Well, there it is: ten months and six Fed interest rate cuts into this slowdown, inflation is nowhere in sight. Friday, the Labor Department reported that the PPI the Producer Price Index, which measures commodities prices fell 0.9 percent in July, its biggest decline since August 1993 and a whole lot more than the 0.3 percent forecasters had settled on. (Those guys seem to be wrong an awful lot lately, don’t they? Maybe somebody should sue.)
The good news is that Alan Greenspan, if he’s so inclined, should have absolutely no reservations about cutting short-term interest rates August 21 when the Fed meets again, and his seventh cut of the year should bring the Fed funds rate down another quarter-point notch to 3.5 percent, or if he wants to scare us 3.25 percent. The bad news and this is the least certain, mind you, of the bad news we got this week is that some folks are starting to make noises about… DEFLATION.
But before we go there, a word about producer prices. These are the prices of the stuff that manufacturers, processors and other value-adders pass on to retailers. (Retailers then add their own value (stores, sales help, etc.), at which point the Producer Price Index becomes the Consumer Price Index, which measures what we pay for the stuff.) In other words, the PPI is mostly about manufacturing, as well as basic stuff like food and energy it’s supposed to spot inflation before it hits the stores.

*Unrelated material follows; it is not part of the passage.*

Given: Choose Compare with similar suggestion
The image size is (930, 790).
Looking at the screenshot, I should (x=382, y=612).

Inflation is technically the Fed’s chief enemy, but at a time when the world’s economies are in various states of slumber, from the U.S.’ hangover to Europe’s lethargy to Japan’s coma, deflation is its worst nightmare. Deflation happens when people simply refuse to buy stuff, and any money that gets put into the economy by the central bank just sits there, unborrowed, uninvested, unspent. And there’s almost nothing a Greenspan can do about it, except wait. (Hey he's fine. He invested in Treasurys in 2000 and beat the Street by a mile.)
And while that scenario of central-banker impotence does bear some resemblance (for now) to our current situation six interest-rate cuts, and this week the Fed’s own Beige Book had it that the recessionary woes that have long afflicted the manufacturing sector began in June and July to spread elsewhere it’s not the smart bet yet. Because while the drop in the July PPI was dominated by a 5.3-percent decline in the crude goods portion of the report and that was in turn dominated by falling energy prices, namely a 17.7-percent drop in gasoline prices, the biggest one-month rate of decrease in 15 years. The "core" rate, which excludes those volatile food and energy numbers, was actually up 0.2 percent for the month.

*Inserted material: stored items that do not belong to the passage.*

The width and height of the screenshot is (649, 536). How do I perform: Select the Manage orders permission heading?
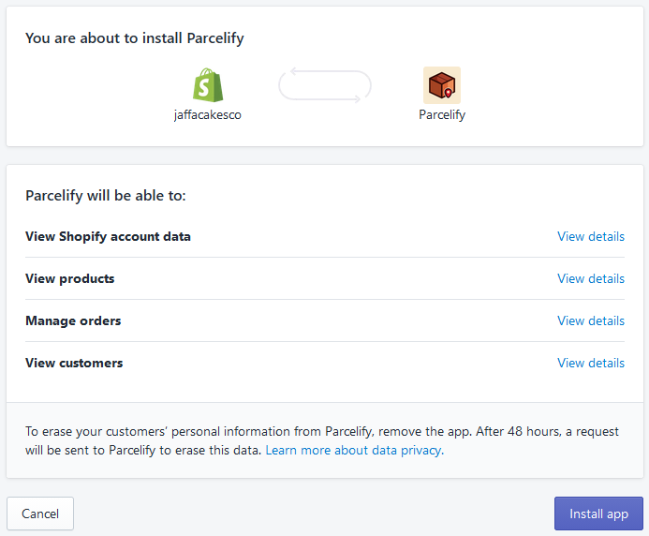click(73, 320)
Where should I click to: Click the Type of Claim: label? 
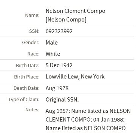[x=24, y=100]
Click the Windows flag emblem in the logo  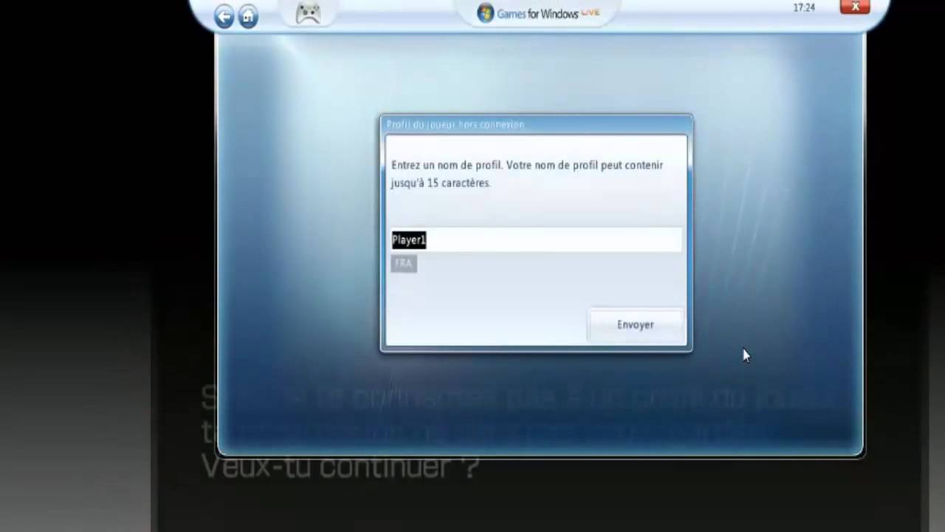point(485,13)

And falling energy prices are the best kind to have. Much as the prospect of rising pump prices earlier in the summer had economists worried about a "virtual tax," psychologically and otherwise, on producers and consumers alike, the reality of precipitously falling energy prices means that consumers will feel richer and manufacturers, well, at least cheaper fuel doesn’t make that woebegone sector’s predicament any worse.
It’s been somewhat of a rough week. Thursday’s sales announcements from retailers indicated a mass migration from Macy’s to WalMart (hence the slogan-borrowing above) as consumers showed signs of getting stingy with their money. And although productivity reclaimed its former glory Tuesday with a 2.5 percent hike after a contraction in the first quarter, that was mostly because producing companies got around to firing all the workers that were still manning halted production lines back in March.

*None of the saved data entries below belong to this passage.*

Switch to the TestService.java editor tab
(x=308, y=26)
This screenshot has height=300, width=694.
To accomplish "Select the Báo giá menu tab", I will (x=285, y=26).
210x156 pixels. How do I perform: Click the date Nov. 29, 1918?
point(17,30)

A GM executive complained that the strong dollar was killing manufacturing (duh but the alternative, in which the U.S. economy is weaker than everybody else’s, doesn’t seem to be preferable). And that no-good-news Beige Book report Wednesday pretty much killed off Wall Street for the rest of the week.
Well, that and the stifling New York City heat.
But unemployment claims, reported Thursday, may be leveling off, and the August-centered effect of those magical tax rebate checks hasn’t had a chance to show up on the radar screen. And GM’s other utterance this week about their success with free-standing stationery hydrogen fuel cells suddenly got people thinking about a smog-less, grid-less energy future. Or at least a promising new thing for manufacturing to manufacture.
So has the Fed done enough? Is it just a matter of time? Or are we slowly slipping, slipping, slipping into a future of low low prices, flat flat stock prices and recalcitrance in both the business and consumer sectors?
Only your bioethicist or religious leader knows for sure.